Il faut voir cela dans le temps long. Dans les années 50 et 60, quand on a construit les infrastructures nécessaires à l'économie reposant sur le pétrole, on a dépensé 7 à 8 % de notre PIB en infrastructures. Centrales, réseaux haute tension, routes… La meilleure façon d'effacer une dette publique, c'est en redonnant de la croissance. Le Royaume-Uni était à 200 % d'endettement par rapport au PIB et elle a lissé son remboursement sur 30 ans grâce à l'effet de la croissance. Il existe une angoisse dans notre société qui provient d'une impression d'incapacité à mobiliser des ressources très importantes pour assurer la transition énergétique. Chaque année, la Chine pose 10 fois plus de rails que les pays européens. Comment peut-on expliquer cela ? On perd la course en raison de notre dogmatisme concernant l'endettement. C'est aussi une question de leadership au niveau mondial.
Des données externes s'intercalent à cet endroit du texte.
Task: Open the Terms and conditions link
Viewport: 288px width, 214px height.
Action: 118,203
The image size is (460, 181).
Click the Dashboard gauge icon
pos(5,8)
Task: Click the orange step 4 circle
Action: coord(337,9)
Est-ce qu'on ne perd pas du temps dans des discussions périphériques ? Cet été, la taxation des jets privés a suscité une nouvelle polémique.
On a besoin de ce genre de mesures symboliques. La société bouge aussi par des symboles.
Les écolos veulent taxer les jets privés, les libéraux ne veulent pas. Que dit le PS ?
Taxer n'a aucun sens. Ceux qui ont les moyens de prendre un jet privé ne vont pas être dissuadés de le faire par une taxe de 3000 euros, évidemment… Il faut interdire les jets privés. En un vol, ils émettent l'équivalent de 5 années d'émission d'un homme moyen. Il faut bien sûr des règles d'exception qui permettraient certains vols. Et il faut une coordination internationale. Mais on ne fera pas de transition sans aller un cran plus loin dans les interdictions. Je prends un autre exemple : les panneaux photovoltaïques. On subsidie une partie de leur installation ; Mais qui les installe ? Les personnes les plus favorisées… C'est un cercle vicieux. Il faudrait créer un monopole public énergétique pour déployer massivement les panneaux sur le terrain, sur tous les toits, etc. et en faire une rente publique. Il faut passer par des recettes beaucoup plus collectives.